▶ _Was zu tun ist_:
Schreib bitte den Lesetext über Imran Khans Verurteilung und Festnahme im Anschluss an seinen letzten Satz weiter.

Unmittelbar nach seiner Verurteilung in einem Korruptionsprozess ist Pakistans Oppositionsführer Imran Khan verhaftet worden. Polizisten nahmen den 70 Jahre alten Ex-Premier am Samstag in seinem Haus in der Stadt Lahore fest, wie Khans Partei PTI erklärte. Pakistanische Fernsehsender berichteten über die Festnahme und zeigten Bilder von Polizei-Kolonnen.
Ein Gericht in der Hauptstadt Islamabad hatte den populären Ex-Premier zuvor am Samstag in einem Korruptionsprozess zu drei Jahren Haft verurteilt. Das Urteil gegen den Ex-Premier wenige Monate vor der Parlamentswahl in Pakistan wurde in dessen Abwesenheit gesprochen. Gegen das Urteil kann der frühere Kricketstar, der die Vorwürfe stets bestritten hatte, Berufung einlegen. Khan ist mit dem Urteil für die nächsten fünf Jahre von der Ausübung politischer Ämter ausgeschlossen.
In dem konkreten Fall wurde dem Oppositionsführer zur Last gelegt, Einnahmen für den Verkauf von Staatsgeschenken verborgen zu haben. Es handelte es sich dabei unter anderem um Schmuck oder eine vergoldete AK-47 - Geschenke aus den Golfstaaten, die Khan in seiner Zeit als Premierminister (2018 bis 2022) erhalten hatte.

▶ _Daten_:
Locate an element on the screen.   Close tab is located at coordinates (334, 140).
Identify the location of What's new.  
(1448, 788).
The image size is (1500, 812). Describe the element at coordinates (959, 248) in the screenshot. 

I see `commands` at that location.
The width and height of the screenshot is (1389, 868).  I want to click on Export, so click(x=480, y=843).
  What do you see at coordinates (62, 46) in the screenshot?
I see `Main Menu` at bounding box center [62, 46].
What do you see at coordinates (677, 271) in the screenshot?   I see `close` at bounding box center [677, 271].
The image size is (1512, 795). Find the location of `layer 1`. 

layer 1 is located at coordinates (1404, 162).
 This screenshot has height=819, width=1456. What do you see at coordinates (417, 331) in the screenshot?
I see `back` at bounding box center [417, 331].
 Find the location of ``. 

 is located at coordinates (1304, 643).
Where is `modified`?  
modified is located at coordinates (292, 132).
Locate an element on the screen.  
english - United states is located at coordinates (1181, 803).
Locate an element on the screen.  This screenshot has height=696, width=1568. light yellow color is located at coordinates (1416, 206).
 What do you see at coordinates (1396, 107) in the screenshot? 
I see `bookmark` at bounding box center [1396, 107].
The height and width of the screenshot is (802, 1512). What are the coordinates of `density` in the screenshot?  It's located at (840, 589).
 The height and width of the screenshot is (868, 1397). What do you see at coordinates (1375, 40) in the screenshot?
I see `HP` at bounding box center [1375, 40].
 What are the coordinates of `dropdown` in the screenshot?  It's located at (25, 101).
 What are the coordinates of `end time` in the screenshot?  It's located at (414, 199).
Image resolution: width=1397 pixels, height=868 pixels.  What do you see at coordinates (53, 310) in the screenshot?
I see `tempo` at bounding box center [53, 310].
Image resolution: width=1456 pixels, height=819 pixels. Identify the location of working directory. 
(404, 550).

▶ _Schriftliche Antwort_:
In der Atommacht Pakistan tobt seit mehr als einem Jahr ein Machtkampf zwischen den Familiendynastien, die an der Regierung sind, sowie dem geschassten Ex-Premier. Khan wurde im April 2022 durch ein Misstrauensvotum gestürzt und musste sich seitdem gegen zahlreiche Anklagen wehren. Beobachter sehen politische Gründe dafür. Khan hoffte bis zuletzt auf ein politisches Comeback.
Der Ex-Premier war im Mai kurzzeitig verhaftet worden. Seine Anhänger stürmten daraufhin Militäreinrichtungen. Seitdem kritisiert der 70-Jährige in zahlreichen Interviews offen das mächtige Militär.
Experte Ahmed Bilal Mehboob von der pakistanischen Denkfabrik Pildat sah in der Verhaftung einen harten Schlag gegen Khans Partei PTI. «Khan ist der Star des Wahlkampfs», sagte Mehboob. Parteianhänger könnten Khan den Rücken kehren und die Lager wechseln. «Die Zeit wird zeigen, wie gross der Schaden für Khans Partei sein wird», sagte er.
Erst am Donnerstag hatte Pakistans Regierungschef Shehbaz Sharif eine vorzeitige Auflösung des Parlaments für den 9. August angekündigt. Mit dem politischen Schachzug bleibt dem südasiatischen Land nun ein Monat länger Zeit für die Ausrichtung der Neuwahl. Diese muss nun gemäss Verfassung innerhalb von 90 Tagen stattfinden. Bei einem regulärem Ende der Legislaturperiode wären es nur 60 Tage.
Seit der Gründung Pakistans vor mehr als 75 Jahren kommt es immer wieder zu Unruhen und Instabilität in dem südasiatischen Land, das zwischen Indien und Afghanistan liegt. Mehr als die Hälfte dieser Zeit regierte das Militär. Und auch unter den zivilen Regierungen galten Generäle als die Kraft, die über Erfolg oder Scheitern der politischen Führung entscheiden konnte. (sda/dpa)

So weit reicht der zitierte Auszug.